Thursday, March 24

Jazz and the Grid


Jazz is my favorite musical genre. Be-Bop and Swing era artists are usually the top of my playlist (although I'm a sucker for a Diana Krall torch song). The aspect of jazz that appeals most to me is the loose, improvisational nature. Start with 2 parts tight rhythmic groove, add 1 part simple melody and mix generously with 4 parts musical shenanigans.


Jazz relies heavily on soloing. Most jazz tunes have more bars dedicated to solos than anything else. But always there is the underlying rhythm and song structure that keeps the identity of the song intact. The solos are always framed around a melodic idea. Every time Duke Ellington and his orchestra played C Jam Blues, the experience was unique, but you always knew what song it was. Ben Webster would take that melody all over the country-side (sometimes into the next county) and back again, yet it was always familiar. The groove was intact.


Most creative endeavors need that underlying groove for structure. I find I'm more creative in my work when I have limitations and boundaries. While this seems to be at odds with the idea that creativity is limitless exploration, it really isn't. Adding a wall or two to the beginning of the process provides direction and focus for the artist's energies.

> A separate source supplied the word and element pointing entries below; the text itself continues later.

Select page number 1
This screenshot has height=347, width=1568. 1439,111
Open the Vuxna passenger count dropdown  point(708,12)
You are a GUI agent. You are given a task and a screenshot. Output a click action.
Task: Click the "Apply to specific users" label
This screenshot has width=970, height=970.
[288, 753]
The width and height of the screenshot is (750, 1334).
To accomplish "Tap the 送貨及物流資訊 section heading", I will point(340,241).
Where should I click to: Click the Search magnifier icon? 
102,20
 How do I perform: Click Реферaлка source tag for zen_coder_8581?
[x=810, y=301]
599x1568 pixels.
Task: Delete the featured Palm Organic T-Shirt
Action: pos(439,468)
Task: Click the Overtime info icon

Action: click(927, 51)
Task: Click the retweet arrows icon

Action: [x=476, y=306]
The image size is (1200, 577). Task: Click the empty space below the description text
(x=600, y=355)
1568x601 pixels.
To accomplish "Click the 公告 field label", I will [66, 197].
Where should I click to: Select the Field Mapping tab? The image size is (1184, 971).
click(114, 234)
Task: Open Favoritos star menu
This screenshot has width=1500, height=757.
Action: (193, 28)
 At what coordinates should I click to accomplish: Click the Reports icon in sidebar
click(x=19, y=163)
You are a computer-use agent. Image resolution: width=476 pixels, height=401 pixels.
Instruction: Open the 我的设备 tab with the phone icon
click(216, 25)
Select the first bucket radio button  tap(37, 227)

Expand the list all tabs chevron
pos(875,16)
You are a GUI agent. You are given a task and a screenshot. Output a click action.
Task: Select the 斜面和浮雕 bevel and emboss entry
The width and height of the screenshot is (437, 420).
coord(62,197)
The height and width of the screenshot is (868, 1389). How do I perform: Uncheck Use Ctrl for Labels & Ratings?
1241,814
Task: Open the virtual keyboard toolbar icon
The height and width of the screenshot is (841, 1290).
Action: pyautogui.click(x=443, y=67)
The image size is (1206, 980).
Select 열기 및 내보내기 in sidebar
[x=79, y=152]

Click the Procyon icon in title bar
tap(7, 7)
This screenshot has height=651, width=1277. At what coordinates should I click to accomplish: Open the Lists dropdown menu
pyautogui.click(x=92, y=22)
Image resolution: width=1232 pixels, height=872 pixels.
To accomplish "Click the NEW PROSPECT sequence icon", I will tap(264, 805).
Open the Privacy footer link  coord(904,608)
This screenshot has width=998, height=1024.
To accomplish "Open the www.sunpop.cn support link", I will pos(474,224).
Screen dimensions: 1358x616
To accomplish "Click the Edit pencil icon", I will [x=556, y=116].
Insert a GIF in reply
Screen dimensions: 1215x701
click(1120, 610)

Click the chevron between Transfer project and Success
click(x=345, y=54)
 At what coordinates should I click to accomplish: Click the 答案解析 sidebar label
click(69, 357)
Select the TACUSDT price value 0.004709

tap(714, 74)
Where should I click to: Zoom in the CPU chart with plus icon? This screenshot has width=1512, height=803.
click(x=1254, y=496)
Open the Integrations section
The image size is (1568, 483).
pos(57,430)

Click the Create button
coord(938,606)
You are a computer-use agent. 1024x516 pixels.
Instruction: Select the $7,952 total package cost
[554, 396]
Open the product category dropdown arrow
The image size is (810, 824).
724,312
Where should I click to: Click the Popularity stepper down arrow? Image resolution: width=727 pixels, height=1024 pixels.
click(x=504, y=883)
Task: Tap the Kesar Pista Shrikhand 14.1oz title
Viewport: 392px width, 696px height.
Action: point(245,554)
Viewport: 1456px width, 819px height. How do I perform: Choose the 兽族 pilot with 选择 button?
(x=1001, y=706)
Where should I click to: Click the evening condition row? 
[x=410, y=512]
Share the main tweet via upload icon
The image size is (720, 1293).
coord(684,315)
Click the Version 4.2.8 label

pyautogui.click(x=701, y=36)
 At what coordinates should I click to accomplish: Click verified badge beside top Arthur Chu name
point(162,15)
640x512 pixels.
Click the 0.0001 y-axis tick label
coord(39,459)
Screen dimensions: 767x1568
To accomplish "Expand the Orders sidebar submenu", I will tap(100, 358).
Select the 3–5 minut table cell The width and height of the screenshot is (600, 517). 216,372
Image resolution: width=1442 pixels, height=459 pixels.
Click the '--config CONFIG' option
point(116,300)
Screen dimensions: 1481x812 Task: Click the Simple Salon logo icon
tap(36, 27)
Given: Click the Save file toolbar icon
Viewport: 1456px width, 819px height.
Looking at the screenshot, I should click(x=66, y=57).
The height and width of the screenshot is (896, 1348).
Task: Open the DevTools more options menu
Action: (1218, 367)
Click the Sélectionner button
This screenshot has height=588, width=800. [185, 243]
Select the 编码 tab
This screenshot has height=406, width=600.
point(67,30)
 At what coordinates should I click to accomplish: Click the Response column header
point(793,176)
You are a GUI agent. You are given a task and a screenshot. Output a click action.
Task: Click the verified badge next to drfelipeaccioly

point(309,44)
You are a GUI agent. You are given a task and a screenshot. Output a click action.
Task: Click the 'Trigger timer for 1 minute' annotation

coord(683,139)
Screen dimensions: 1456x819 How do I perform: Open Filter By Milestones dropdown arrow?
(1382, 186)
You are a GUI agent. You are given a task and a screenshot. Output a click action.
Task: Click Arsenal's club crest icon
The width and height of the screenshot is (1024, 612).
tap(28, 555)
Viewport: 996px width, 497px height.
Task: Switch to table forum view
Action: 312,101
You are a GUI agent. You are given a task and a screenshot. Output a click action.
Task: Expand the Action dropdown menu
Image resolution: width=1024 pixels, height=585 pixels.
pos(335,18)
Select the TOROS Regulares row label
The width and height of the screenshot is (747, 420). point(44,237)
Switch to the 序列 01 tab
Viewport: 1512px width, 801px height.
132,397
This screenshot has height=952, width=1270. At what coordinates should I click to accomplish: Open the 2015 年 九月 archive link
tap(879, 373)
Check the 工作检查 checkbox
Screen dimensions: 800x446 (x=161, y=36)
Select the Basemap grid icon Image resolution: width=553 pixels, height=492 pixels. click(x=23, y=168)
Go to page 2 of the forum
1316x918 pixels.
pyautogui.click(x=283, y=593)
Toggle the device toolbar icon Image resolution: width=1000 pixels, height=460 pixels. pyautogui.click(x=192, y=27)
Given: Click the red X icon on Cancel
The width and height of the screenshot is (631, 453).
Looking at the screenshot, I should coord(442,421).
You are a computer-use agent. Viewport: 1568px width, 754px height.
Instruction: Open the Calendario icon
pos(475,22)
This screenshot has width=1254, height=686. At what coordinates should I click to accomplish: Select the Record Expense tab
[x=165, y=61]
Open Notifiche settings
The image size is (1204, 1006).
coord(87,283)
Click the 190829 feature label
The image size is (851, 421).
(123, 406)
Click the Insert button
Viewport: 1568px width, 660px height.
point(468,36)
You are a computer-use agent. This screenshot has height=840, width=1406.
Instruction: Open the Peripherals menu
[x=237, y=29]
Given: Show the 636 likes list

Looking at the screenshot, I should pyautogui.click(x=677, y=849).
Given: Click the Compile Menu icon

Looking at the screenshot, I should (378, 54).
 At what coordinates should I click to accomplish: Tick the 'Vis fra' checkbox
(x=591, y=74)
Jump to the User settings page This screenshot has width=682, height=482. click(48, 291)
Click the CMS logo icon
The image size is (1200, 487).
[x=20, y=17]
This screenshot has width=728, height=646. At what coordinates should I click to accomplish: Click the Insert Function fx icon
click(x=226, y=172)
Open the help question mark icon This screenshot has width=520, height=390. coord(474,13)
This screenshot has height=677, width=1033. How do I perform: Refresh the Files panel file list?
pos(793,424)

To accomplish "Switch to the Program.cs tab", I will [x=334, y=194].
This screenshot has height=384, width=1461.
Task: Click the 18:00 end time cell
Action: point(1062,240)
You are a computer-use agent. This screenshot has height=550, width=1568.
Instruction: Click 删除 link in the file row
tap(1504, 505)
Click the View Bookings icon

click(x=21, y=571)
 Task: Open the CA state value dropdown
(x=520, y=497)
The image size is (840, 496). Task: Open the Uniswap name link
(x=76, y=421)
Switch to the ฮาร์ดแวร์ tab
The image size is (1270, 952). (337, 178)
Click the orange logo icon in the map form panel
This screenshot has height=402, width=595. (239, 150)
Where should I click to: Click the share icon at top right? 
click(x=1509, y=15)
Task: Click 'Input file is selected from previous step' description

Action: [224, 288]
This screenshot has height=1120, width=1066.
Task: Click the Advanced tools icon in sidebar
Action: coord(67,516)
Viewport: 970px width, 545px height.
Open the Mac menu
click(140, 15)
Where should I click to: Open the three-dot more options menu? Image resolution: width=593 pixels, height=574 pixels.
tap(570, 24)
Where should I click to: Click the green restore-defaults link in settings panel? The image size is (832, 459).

Many times the walls have to do with more "technical" restraints; the simple frame of a canvas or the complex 7-column grid of a brochure layout. I'm in the midst of a 20-page brochure. Each page has pretty much exactly the same elements (headline, main visual, body copy, pull-quote, company division ID). Because I've placed that 7-column grid underneath, each page is also a unique layout, with nothing repeated from spread to spread. I can riff around the design's melody and everyone still can recognize the song.


Another advantage to placing boundaries in the creative process is that it provides a starting point for the brain. The blank, white page staring at you is much more daunting when there is no starting direction. Free Jazz (my least favorite) tries to build a song on nothing. The players just jam without any underlying musical structure at all, and it's hard on the ears to all but a few.


2 Comments:

jabbott said...

Very true points, both on the jazz and the idea of constraints in art and design. They do make my work more interesting, although the client-created constraints can become overly confining at times.

Back to jazz - Mingus, Blakey, and Coltrane are all favorites of mine.

3:40 PM  
Kristian said...

I love Coltrane and Blakey. To be honest, I haven't listened to much of Mingus' work for some weird reason.

Ella Fittzgerald, Duke Ellington and Count Basie are my favorties.